「働きたくないんじゃーっ!」と叫びつづけた一日

そりゃもうつねづね思っていることなんだけど、ワシは働くことが大キラいでね。いっちゃんさいしょに働いたのは高校生のときか。それがつまらなかったね。郵便局で年賀状の仕分けをするバイトだったけどイヤでたまらなかったな。それにバイト代もぜんぶ親に渡さないといけなかったしね。

高校卒業したあとは、親が決めた会社に就職した。そこもつまんなかったなあ。まあそこの会社はわりかし長い間勤めてたから、「自分をゴマかす」っていうワザを使っていた。自分のホントの気もちをもう感じないようにしてたね。そうでないとさ、やってられなくて。だから「仕事おもろいやん」なんて思ってた時期もあったね。

でもホントはそうじゃなかった。ホントはまったく興味もなかったしぜんぜんやりたくなかった。そういう自分のホントの気もちをあまりにも封印してしまったらさ、ある日突然会社に行けなくなっちゃったね。ホントは大キラいだと気がついたらどうしても出勤できなくなったな。

その後しばらく引きこもりやってて、それからぼちぼちパートに行ったりやめたりその繰り返しで来たかな。だけどいったん「コレはイヤだ」と実感できるようになると、もうゴマカシがきかなくなった。だからパート行っててもさ、ああイヤだなって思ったらさっさとやめてきたね。



今日はカウンセリングの自主トレーニングをZoomでやった。受講生Aさんとふたりで交互にカウンセリングをした。これまでの自主トレは30分間しかやってこなかったけれども、今日は「1時間はやりたいね」とどちらともなく言い出した。少しだけ慣れてくると、30分ではちっとも深まらないことに気づいたね。

Aさんはもうすっかり傾聴の技術をマスターしていた。なので、ワシが相談者役のときは、ああ何を話してもいいんだなあと安心して、Aさんにすっかり甘え切って、「働くことがものすごくイヤなんだー」と言いつづけた。

結局カウンセリングの時間は1時間20分になって、その大半ワシは働きたくないんじゃーっ!とおもくそ本音をブチまけとった。さすがにここまでだれかにグチをこぼした経験はなくて、ふぉおおお、言いたいこと言えたなあと満足した。

まだ二十代のAさんが、ワシみてえなババアがいまだに働きたくねーと駄々をコネているのをどう感じているのかなあ?と思って尋ねてみたが、Aさんは「そのヒトの年齢は関係ないと思っています。過去は関係なくて、いまの春子さんと向き合ってみたいだけです」と言ってくれた。若いのにすばらしいなあ。
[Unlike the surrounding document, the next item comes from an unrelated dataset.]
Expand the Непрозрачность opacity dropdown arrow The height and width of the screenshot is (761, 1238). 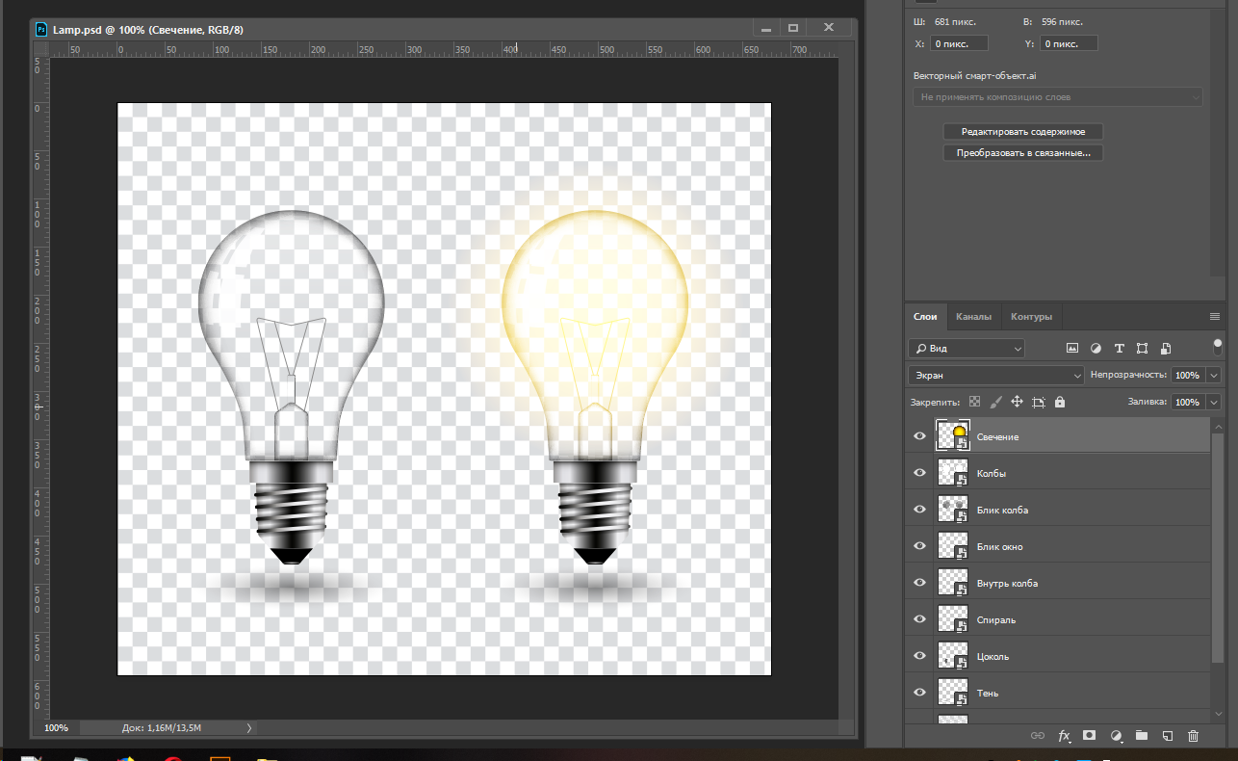click(x=1214, y=375)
ちなみにAさんは働くことが好きだという。へ?なんで? そしたら「社会に貢献したいから」というような意味合いのことを言われた。ワシ「だったら100億円の資産があっても働くの?」「はい、そうです」

そっかー、そういう考えのヒトもいるんだなあ。それはもうひとりひとり何を考えても自由なんだけど、なるほどね、働くっていうことを「生活費を得る手段」ではなくて、「貢献するということがやりたくて働く」という意思を持っているヒトもいるんだなあと感服した。そしてそれはAさんにとてもぴったりだと思った。そういう誠実さがお人柄としてにじみ出ているんだよね。
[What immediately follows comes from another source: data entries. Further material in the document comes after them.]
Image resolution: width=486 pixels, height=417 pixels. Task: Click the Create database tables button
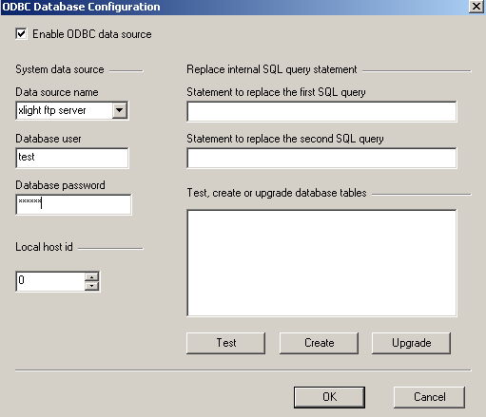[319, 343]
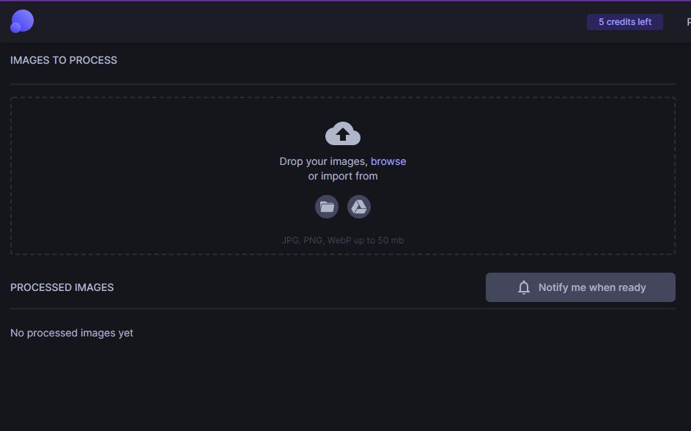
Task: Click the No processed images yet text
Action: (71, 333)
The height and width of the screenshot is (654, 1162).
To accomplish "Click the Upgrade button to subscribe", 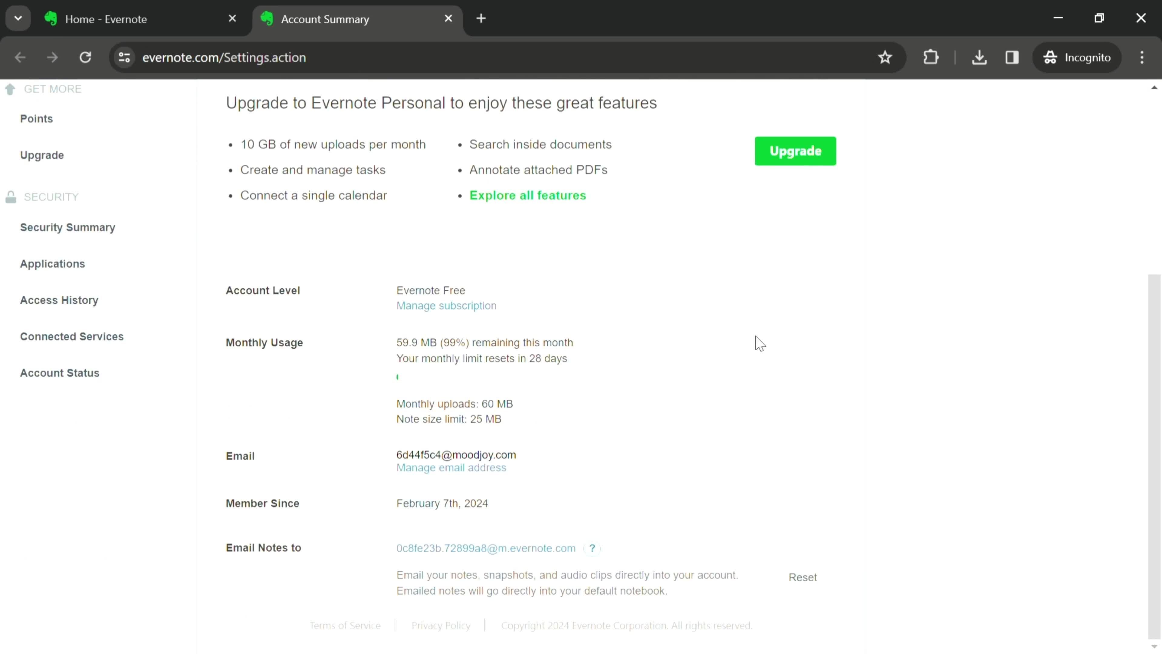I will tap(796, 151).
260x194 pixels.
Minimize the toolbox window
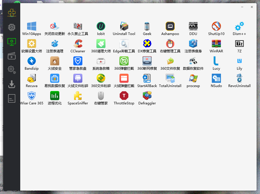[242, 7]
そういうヒトに出会えたっていうことはうれしいな。自分とは価値観がまったくちがうヒトとこうして話ができるのってとても新鮮だ。

ワシは、1時間以上も「働くのがイヤだー」とうだうだグチをコボしつづけていたが、でも働かないと生きていけない。このシステムの中に存在しているかぎりなんとか仕事をしないといけない。とまあ、ちょっとは思ったかね。



飯のタネとして働くことのメリットってなんだろう?

Aさんに話を聴いてもらっているうちにふと思いついたのは、「だれかと出会える」ということかな。いまのパート先でもいろんなヒトに出合っているよね。

そして、将来はカウンセラーとして起業したいから、いまこうしてカウンセラー養成講座に通い、おおぜいの受講生のヒトたちと出会っている。講座をサポートする認定カウンセラーのヒトたちもたくさんいる。

ワシにとって「だれかと出会う」ということは、そのヒトの魅力に触れて感動できることだね。それはすなおに楽しいことだけどね。

ただ、ワシがダントツに好きなのは「山」なんだよね。自然のなかにいることがいっちゃん自分らしいんだよ。けれども、あまりにも自然からじゃぶじゃぶしあわせをもらいすぎるとそれだけで完結しちゃうんだよね。「自分と自然」だけでおしまいっス。もう他人は不要なんだよ。



それがね、どないやねん?って感じるんだよな。

それに幸か不幸かピアノがおもしろすぎる。やめらんない。スキあらばピアノ弾いちまう。ピアノこそは、いまではもう独学なんかサラサラ考えられなくて、もはやレッスンという底なし沼から抜け出せない。これもピアノの先生が魅力的すぎるからでね。

なんだかんだで、結局ヒトの魅力にあらがえなくて山から降りてきたみたいな感じかね。ホントは一生山だけで済むはずだったのにね。

だとすると、将来カウンセラーになったときに、ワシが「与えてもらえるモノ」っていうのは、たぶんきっと「相談者さんの魅力」ということになるんだろうな。